___ Provided material

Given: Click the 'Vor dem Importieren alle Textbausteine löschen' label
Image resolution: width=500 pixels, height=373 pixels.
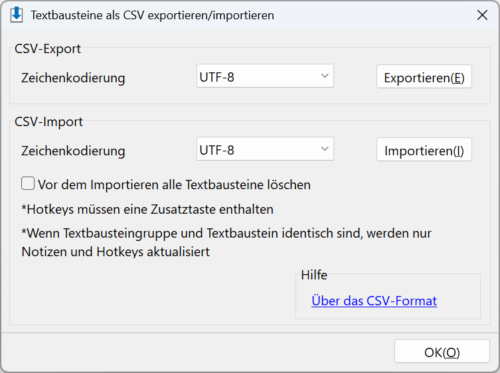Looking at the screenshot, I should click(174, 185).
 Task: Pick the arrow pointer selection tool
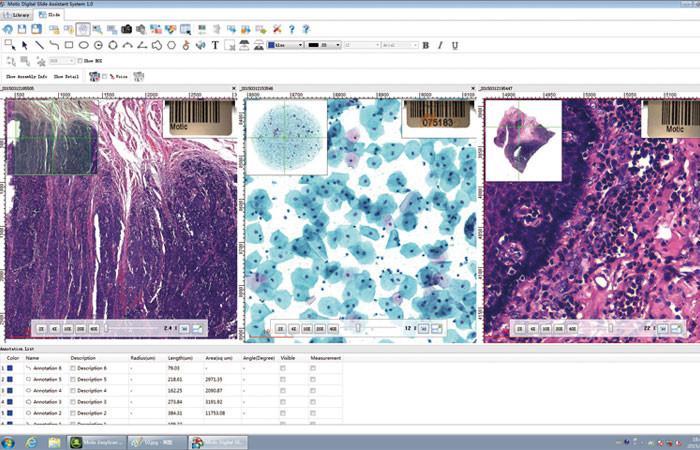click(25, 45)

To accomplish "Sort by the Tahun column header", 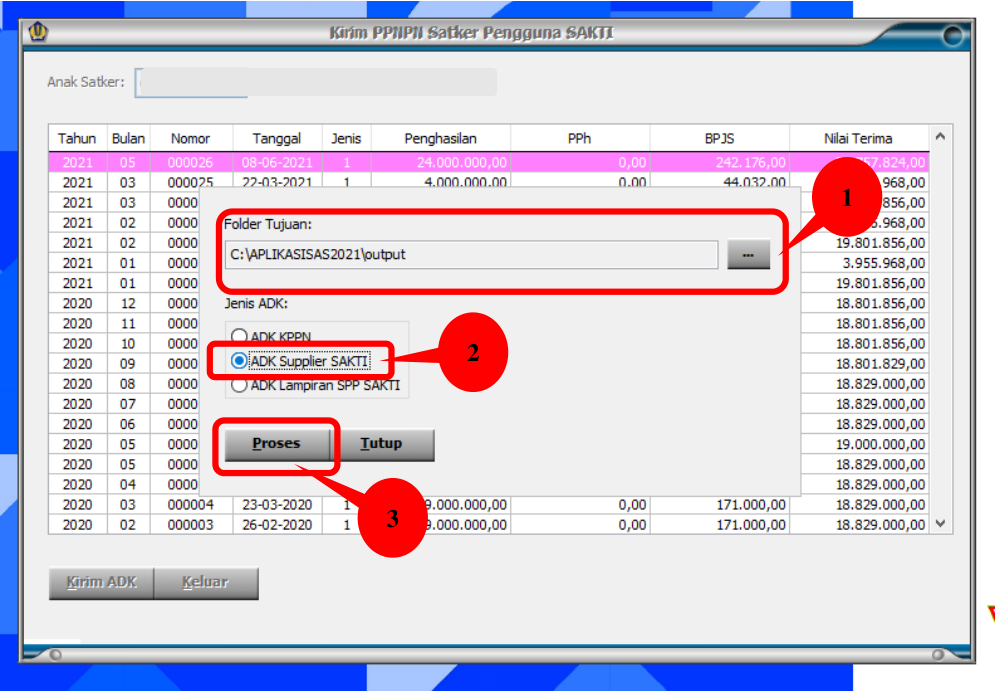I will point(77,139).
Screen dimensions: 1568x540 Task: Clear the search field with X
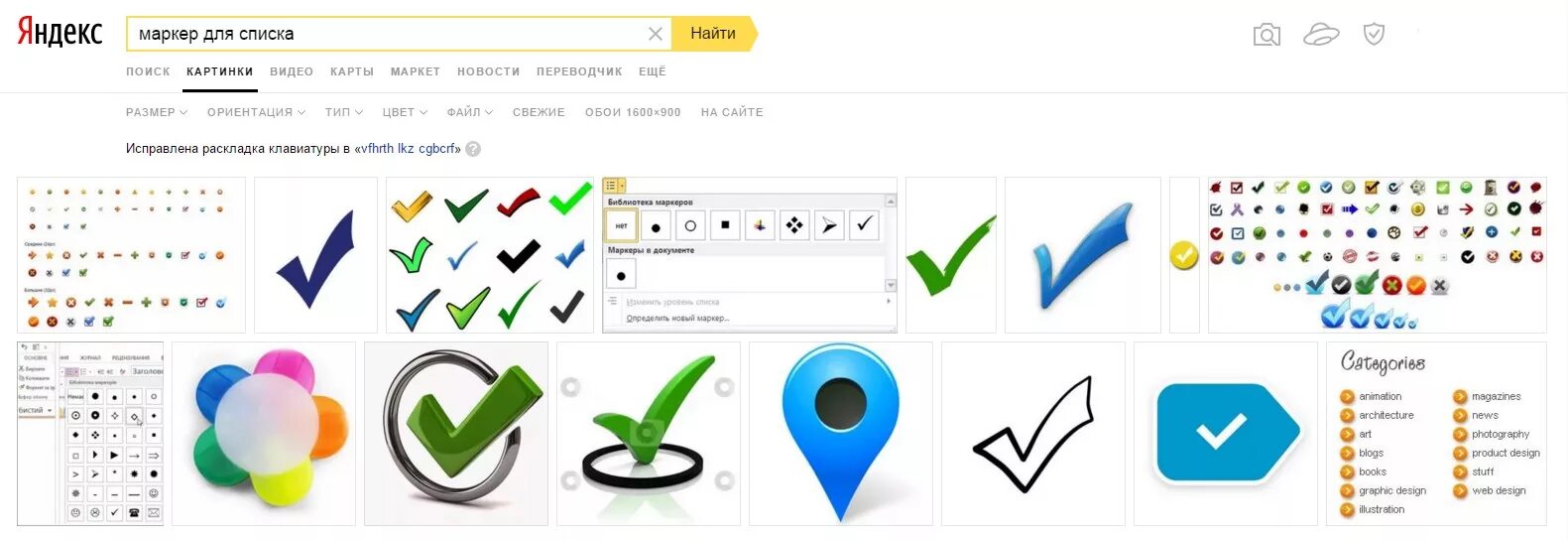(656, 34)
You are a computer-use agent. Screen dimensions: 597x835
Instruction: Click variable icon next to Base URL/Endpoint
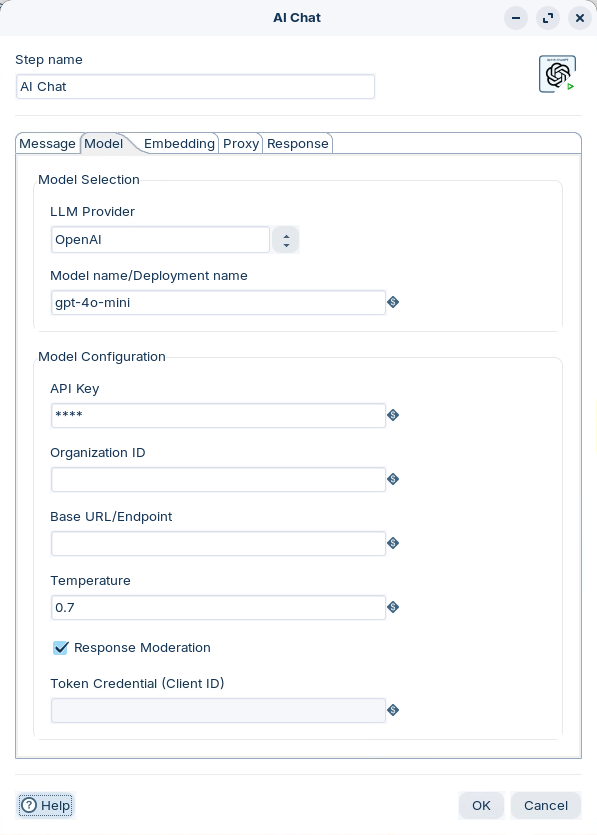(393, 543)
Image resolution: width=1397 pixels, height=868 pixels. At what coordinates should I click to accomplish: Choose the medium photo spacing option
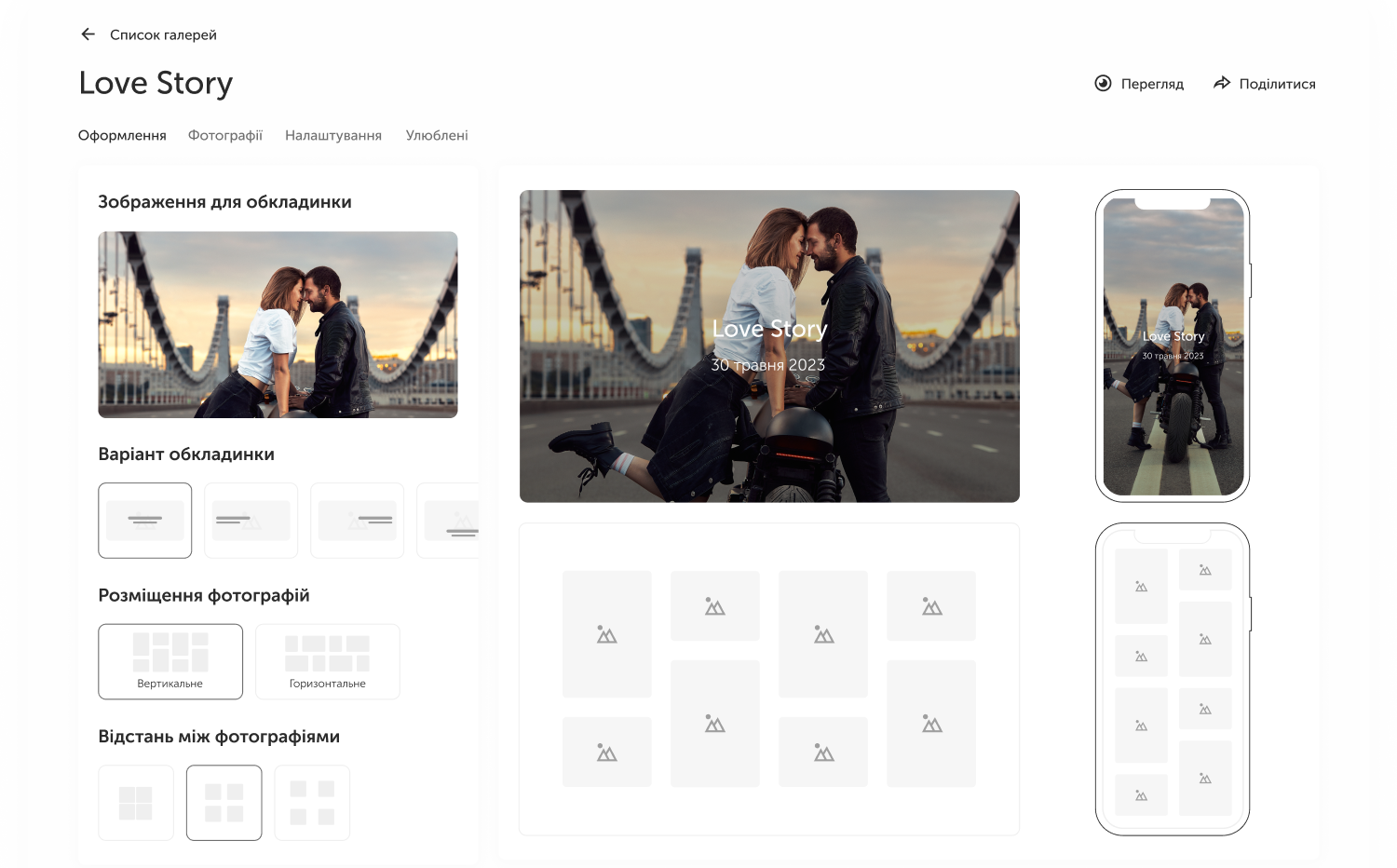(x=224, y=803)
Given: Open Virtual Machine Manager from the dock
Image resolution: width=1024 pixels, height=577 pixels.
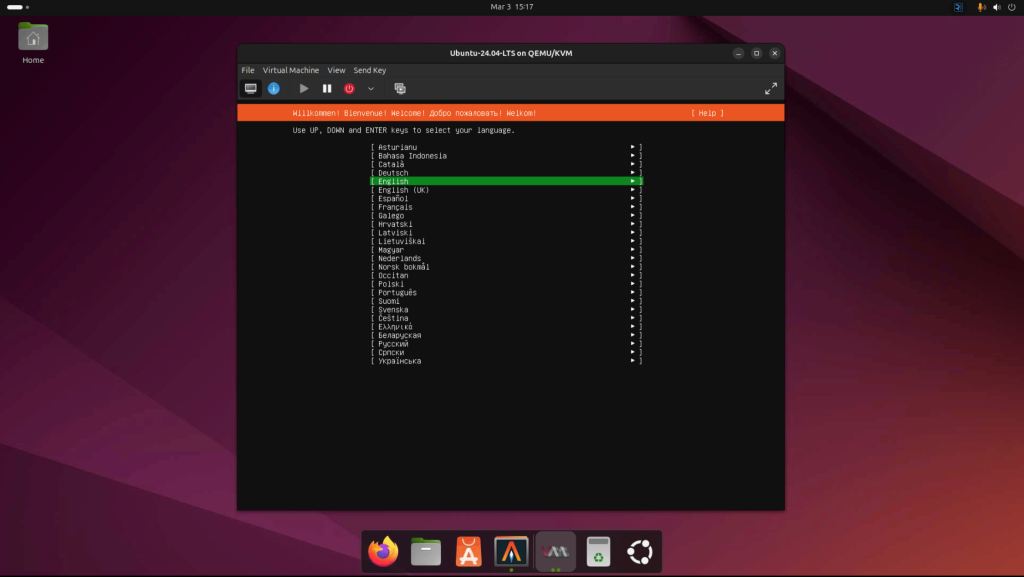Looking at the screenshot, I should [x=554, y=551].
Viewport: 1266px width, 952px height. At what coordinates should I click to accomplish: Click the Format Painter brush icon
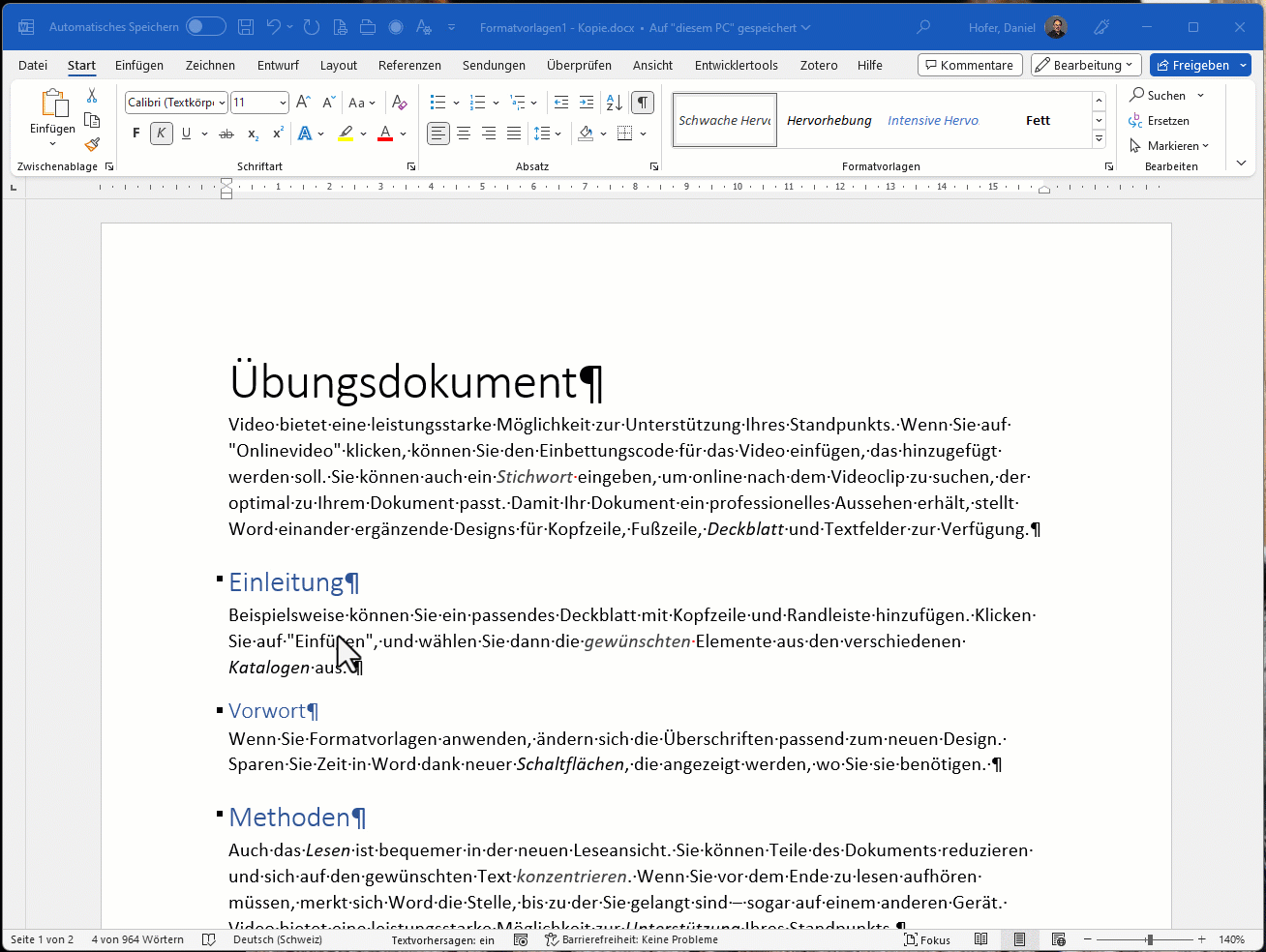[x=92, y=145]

______

Which lines in the data hold the string "Given"? Copy each of them.

Solution for this exercise:
Given: Click the 'Vor dem Importieren alle Textbausteine löschen' label
Given: Open Virtual Machine Manager from the dock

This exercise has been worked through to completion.